▸ REQUIRED WORK
Only the lines from the one containing "Instruction: Open the" through the end of the listing belong in the answer, repeated exactly, with no pictures.

▸ SUPPLIED MATERIAL
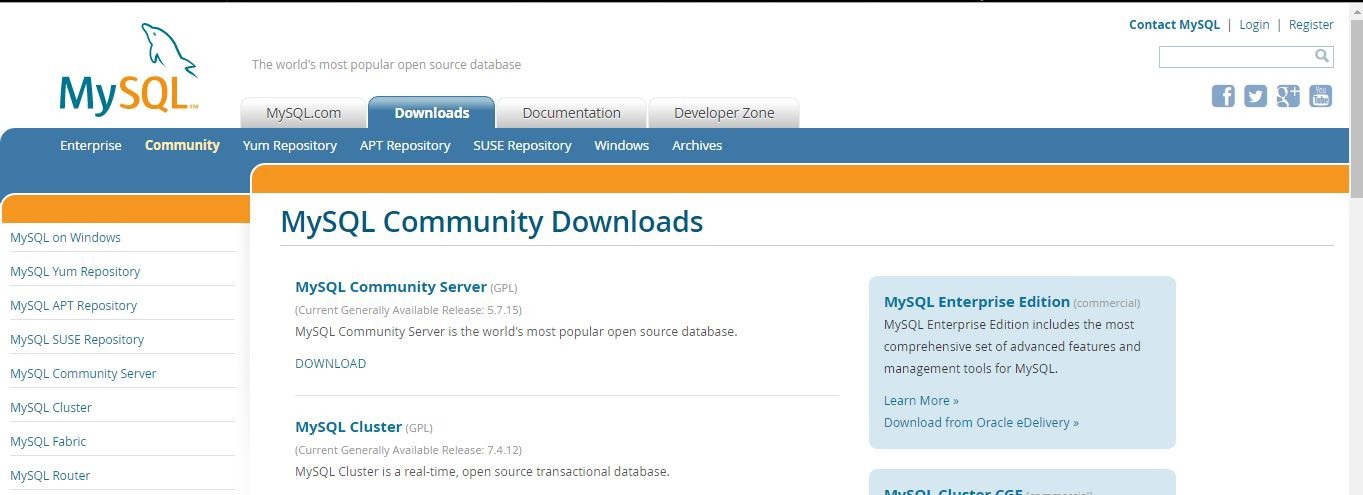Open the Facebook social icon
Viewport: 1363px width, 495px height.
1223,96
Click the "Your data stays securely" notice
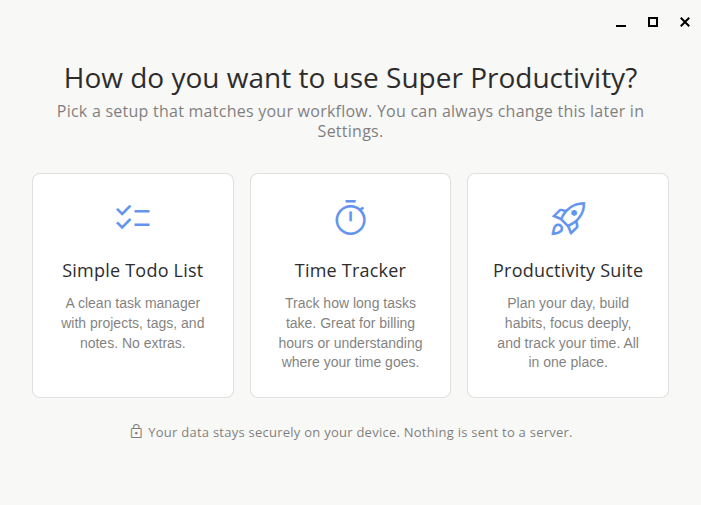701x505 pixels. 360,433
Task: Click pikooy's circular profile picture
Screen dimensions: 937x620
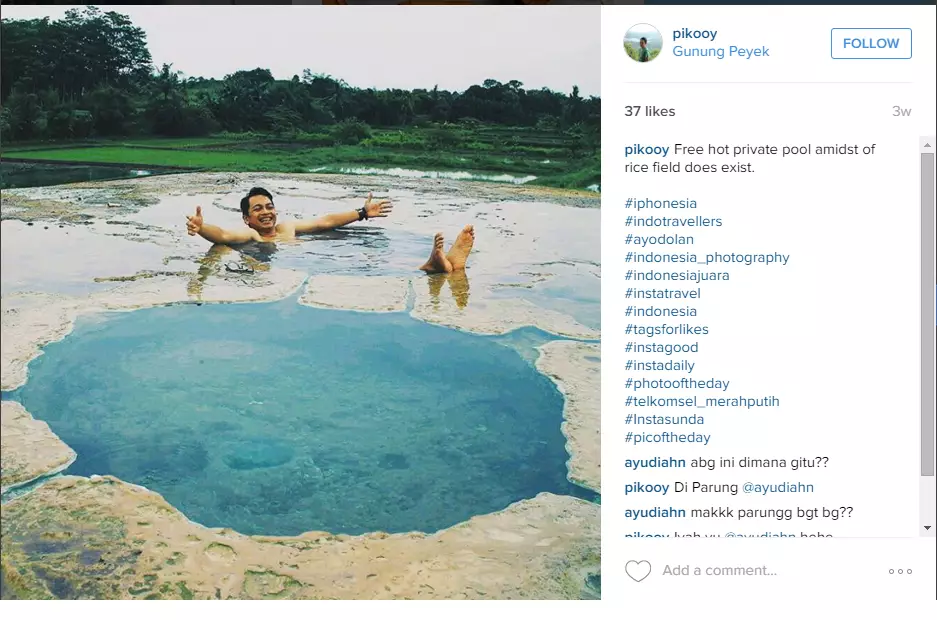Action: tap(643, 44)
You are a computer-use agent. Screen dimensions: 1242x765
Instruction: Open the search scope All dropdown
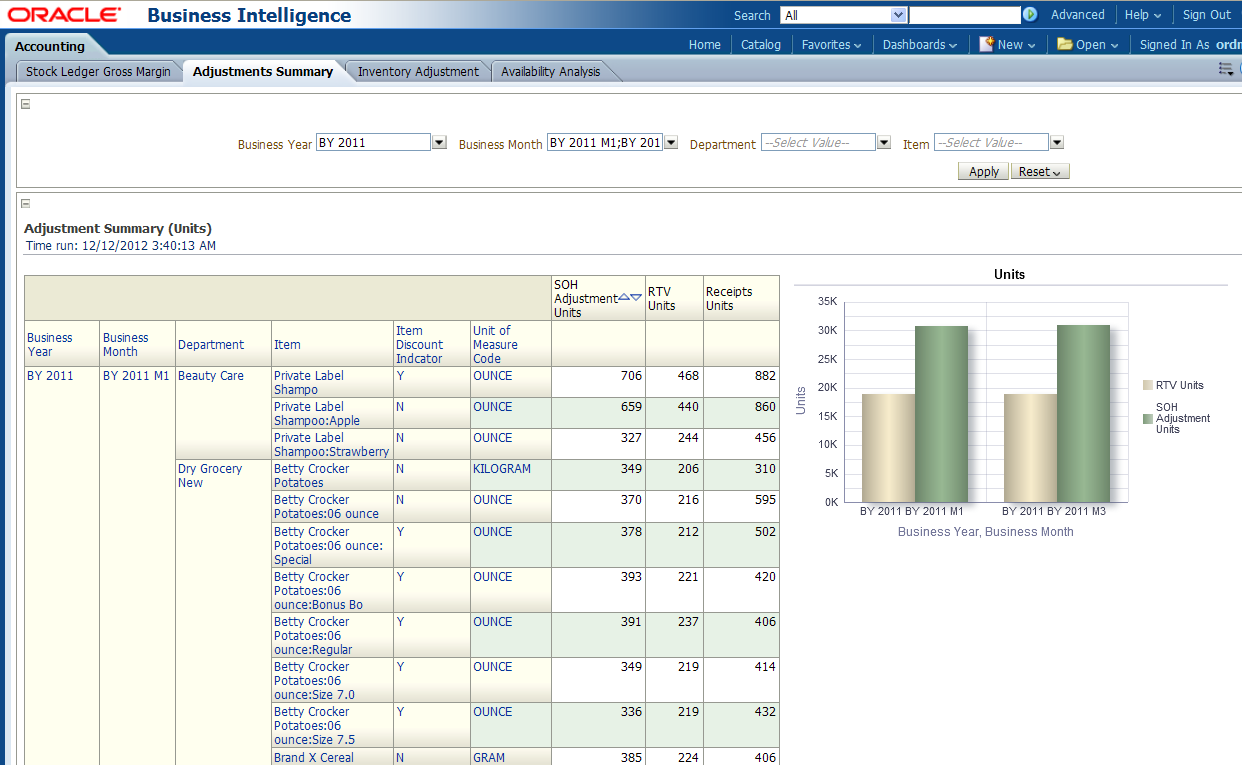897,15
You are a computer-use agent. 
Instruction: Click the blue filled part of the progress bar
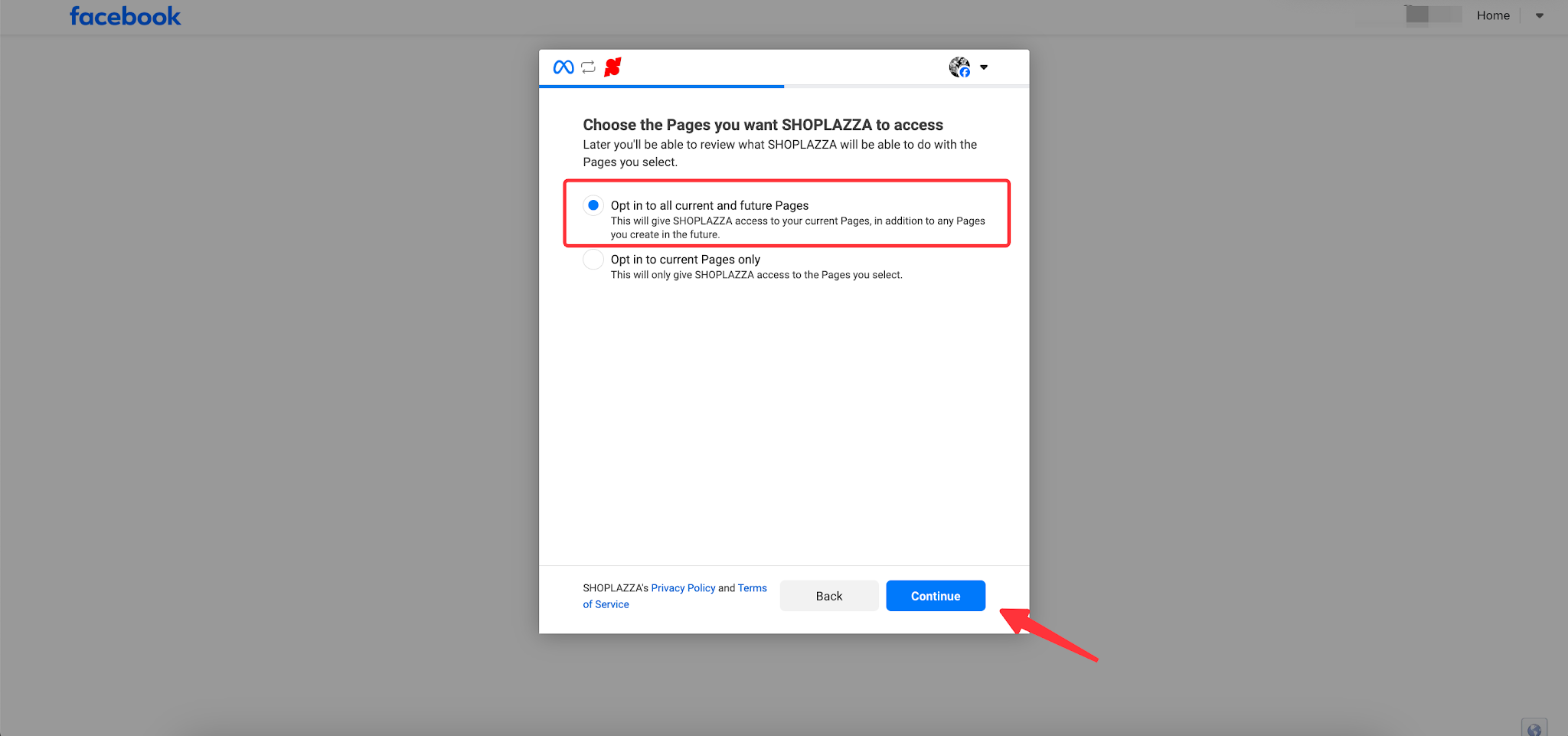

▸ WORKED SOLUTION
Instruction: Open the search scope All dropdown
897,15
You are a computer-use agent. 
Instruction: Click the blue filled part of the progress bar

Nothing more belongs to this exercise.